What you need to do:
From the listing below, copy every line that contains the string "size". Uppercase and lowercase letters count as different.

Listing for locating text and elements:

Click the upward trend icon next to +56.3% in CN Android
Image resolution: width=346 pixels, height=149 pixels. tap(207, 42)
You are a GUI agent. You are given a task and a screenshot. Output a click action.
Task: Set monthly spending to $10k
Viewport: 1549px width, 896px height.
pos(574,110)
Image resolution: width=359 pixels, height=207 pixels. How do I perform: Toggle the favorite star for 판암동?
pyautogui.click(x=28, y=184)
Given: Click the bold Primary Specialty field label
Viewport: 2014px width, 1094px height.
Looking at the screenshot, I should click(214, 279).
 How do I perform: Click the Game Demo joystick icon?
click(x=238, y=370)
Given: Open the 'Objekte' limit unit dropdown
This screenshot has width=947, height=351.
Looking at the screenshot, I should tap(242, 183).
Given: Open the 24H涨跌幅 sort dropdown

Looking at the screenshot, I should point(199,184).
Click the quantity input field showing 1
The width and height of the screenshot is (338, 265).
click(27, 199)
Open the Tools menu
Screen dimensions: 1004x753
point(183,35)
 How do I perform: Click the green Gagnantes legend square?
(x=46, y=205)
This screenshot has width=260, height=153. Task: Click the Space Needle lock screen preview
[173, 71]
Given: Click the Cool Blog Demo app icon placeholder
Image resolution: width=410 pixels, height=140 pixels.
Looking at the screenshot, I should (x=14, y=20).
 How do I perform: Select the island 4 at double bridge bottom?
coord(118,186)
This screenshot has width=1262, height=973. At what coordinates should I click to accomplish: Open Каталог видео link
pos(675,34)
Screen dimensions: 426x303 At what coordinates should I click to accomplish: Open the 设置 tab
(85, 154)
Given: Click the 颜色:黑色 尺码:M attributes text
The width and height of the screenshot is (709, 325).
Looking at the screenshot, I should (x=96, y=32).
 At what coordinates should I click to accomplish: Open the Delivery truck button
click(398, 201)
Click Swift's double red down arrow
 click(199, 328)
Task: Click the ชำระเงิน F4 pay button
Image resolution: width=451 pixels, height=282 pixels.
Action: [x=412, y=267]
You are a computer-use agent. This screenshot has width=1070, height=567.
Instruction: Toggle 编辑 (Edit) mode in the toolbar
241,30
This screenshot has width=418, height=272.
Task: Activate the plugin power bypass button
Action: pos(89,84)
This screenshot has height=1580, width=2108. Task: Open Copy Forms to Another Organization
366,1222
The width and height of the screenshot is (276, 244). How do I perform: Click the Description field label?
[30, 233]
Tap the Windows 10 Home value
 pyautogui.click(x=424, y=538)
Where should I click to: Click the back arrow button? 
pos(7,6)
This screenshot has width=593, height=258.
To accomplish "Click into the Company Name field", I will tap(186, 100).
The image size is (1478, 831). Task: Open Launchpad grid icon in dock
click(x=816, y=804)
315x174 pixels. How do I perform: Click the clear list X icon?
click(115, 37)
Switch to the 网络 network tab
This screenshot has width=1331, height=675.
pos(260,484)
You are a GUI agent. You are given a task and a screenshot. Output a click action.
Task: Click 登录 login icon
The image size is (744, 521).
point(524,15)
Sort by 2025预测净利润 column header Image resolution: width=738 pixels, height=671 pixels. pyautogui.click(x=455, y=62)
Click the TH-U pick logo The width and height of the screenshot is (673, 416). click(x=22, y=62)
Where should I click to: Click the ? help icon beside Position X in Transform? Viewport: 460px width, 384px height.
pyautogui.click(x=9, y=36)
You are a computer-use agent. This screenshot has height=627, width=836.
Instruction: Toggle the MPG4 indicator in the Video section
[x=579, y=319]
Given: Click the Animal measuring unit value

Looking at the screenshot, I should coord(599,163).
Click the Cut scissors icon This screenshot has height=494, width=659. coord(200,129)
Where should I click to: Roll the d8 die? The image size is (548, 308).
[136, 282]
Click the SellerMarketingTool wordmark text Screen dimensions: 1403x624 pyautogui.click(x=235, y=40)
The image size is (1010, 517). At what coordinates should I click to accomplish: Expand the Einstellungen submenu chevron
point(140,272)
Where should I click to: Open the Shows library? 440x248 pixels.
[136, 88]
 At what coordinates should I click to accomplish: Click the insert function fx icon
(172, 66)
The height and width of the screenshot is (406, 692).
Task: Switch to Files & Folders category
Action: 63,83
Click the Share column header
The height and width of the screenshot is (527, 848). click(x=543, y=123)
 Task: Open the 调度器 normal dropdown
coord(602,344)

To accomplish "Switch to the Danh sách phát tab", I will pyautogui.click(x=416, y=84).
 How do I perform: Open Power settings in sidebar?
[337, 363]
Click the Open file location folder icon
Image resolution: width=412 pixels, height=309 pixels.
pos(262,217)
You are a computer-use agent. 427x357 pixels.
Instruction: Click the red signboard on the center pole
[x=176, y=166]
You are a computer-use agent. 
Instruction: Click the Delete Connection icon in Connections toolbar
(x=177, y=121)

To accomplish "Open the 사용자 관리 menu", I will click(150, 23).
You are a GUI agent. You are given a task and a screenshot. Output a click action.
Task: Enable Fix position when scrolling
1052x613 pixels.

Correct response:
The image size is (1478, 831). Task: Open Launchpad grid icon in dock
The image size is (744, 521).
Where should I click to: Roll the d8 die? The image size is (548, 308).
The image size is (1010, 517). At what coordinates should I click to accomplish: Expand the Einstellungen submenu chevron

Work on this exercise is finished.